Harrison_2003_Eur.J.Pharmacol_471_97

Organophosphate poisoning can result in seizures and subsequent neuropathology. One possible therapeutic approach would be to employ adenosine A(1) receptor agonists, which have already been shown to have protective effects against organophosphate poisoning. Using an in vitro model of organophosphate-induced seizures, we have investigated the ability of several adenosine A(1) receptor agonists to inhibit epileptiform activity induced by the organophosphate sarin, in the CA1 stratum pyramidale of the guinea pig hippocampal slice.
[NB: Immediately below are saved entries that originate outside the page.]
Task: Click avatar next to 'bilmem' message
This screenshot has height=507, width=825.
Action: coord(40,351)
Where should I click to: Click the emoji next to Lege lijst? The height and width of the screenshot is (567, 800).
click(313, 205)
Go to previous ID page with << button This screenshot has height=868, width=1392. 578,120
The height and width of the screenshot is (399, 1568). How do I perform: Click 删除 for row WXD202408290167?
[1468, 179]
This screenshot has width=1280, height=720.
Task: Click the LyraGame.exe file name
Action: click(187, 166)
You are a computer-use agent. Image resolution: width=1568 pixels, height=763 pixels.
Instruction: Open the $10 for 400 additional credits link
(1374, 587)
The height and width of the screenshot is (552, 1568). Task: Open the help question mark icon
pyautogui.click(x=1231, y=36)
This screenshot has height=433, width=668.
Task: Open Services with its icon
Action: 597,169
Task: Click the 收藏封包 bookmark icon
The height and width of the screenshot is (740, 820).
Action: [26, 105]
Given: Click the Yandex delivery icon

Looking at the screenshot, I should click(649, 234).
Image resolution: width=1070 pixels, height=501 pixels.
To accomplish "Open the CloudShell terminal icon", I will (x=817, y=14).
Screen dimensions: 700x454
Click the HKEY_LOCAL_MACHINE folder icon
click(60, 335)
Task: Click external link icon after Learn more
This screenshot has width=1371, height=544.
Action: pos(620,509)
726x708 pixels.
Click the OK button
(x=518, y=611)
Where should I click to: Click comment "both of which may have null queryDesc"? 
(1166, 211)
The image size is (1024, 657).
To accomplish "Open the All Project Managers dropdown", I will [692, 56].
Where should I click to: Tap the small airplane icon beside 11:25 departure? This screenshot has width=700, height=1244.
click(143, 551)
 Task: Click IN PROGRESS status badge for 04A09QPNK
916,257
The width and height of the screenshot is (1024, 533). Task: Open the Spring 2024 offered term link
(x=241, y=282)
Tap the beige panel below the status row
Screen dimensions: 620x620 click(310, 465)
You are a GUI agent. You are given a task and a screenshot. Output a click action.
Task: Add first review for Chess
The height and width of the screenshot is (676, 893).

Application of the adenosine A(1) receptor agonist N(6)-cyclopentyladenosine (CPA) or the partial adenosine A(1) receptor agonists 2-deoxy-N(6)-cyclopentyladenosine (2-deoxy-CPA) and 8-butylamino-N(6)-cyclopentyladenosine (8-butylamino-CPA) abolished epileptiform activity in a concentration-related manner. The rank order of potency was CPA (IC(50) 4-5 nM) >2-deoxy-CPA (IC(50) 113-119 nM)=8-butylamino-CPA (IC(50) 90-115 nM). These data suggest that partial adenosine A(1) receptor agonists, which have fewer cardiovascular effects, should be further evaluated in vivo as potential treatments for organophosphate poisoning.